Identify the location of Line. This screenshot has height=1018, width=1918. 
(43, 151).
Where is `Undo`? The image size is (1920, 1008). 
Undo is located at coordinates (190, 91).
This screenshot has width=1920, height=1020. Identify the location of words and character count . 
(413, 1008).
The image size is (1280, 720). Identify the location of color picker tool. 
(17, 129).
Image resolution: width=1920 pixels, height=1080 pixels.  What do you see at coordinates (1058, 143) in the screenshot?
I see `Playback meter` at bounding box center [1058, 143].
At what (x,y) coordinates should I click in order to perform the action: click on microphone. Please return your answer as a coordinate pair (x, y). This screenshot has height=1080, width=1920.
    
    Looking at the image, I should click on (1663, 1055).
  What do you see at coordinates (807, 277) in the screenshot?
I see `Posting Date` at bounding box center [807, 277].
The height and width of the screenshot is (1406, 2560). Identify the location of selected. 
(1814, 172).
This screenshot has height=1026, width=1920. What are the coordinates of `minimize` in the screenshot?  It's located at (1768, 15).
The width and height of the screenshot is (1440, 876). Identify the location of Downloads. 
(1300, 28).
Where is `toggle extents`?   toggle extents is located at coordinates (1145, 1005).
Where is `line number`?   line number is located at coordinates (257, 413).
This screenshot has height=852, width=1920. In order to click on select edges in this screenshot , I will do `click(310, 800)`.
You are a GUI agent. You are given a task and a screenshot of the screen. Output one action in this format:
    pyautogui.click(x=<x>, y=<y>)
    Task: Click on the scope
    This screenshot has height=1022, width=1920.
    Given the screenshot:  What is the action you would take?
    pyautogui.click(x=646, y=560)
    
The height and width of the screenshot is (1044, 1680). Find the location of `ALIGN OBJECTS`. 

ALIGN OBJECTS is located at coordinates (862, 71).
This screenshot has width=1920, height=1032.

----------

### Stated problem
Please revise the entries above, replacing "Identify the location of" with "Find the position of" everywhere it appears and leaving everything else unchanged.

### Completed exercise
Find the position of Line. This screenshot has height=1018, width=1918. 
(43, 151).
Where is `Undo`? The image size is (1920, 1008). 
Undo is located at coordinates (190, 91).
This screenshot has width=1920, height=1020. Find the position of words and character count . 
(413, 1008).
The image size is (1280, 720). Find the position of color picker tool. 
(17, 129).
Image resolution: width=1920 pixels, height=1080 pixels.  What do you see at coordinates (1058, 143) in the screenshot?
I see `Playback meter` at bounding box center [1058, 143].
At what (x,y) coordinates should I click in order to perform the action: click on microphone. Please return your answer as a coordinate pair (x, y). This screenshot has height=1080, width=1920.
    
    Looking at the image, I should click on (1663, 1055).
  What do you see at coordinates (807, 277) in the screenshot?
I see `Posting Date` at bounding box center [807, 277].
The height and width of the screenshot is (1406, 2560). Find the position of selected. 
(1814, 172).
This screenshot has height=1026, width=1920. What are the coordinates of `minimize` in the screenshot?  It's located at (1768, 15).
The width and height of the screenshot is (1440, 876). Find the position of Downloads. 
(1300, 28).
Where is `toggle extents`?   toggle extents is located at coordinates (1145, 1005).
Where is `line number`?   line number is located at coordinates (257, 413).
This screenshot has height=852, width=1920. In order to click on select edges in this screenshot , I will do `click(310, 800)`.
You are a GUI agent. You are given a task and a screenshot of the screen. Output one action in this format:
    pyautogui.click(x=<x>, y=<y>)
    Task: Click on the scope
    This screenshot has height=1022, width=1920.
    Given the screenshot:  What is the action you would take?
    pyautogui.click(x=646, y=560)
    
The height and width of the screenshot is (1044, 1680). Find the location of `ALIGN OBJECTS`. 

ALIGN OBJECTS is located at coordinates (862, 71).
This screenshot has width=1920, height=1032.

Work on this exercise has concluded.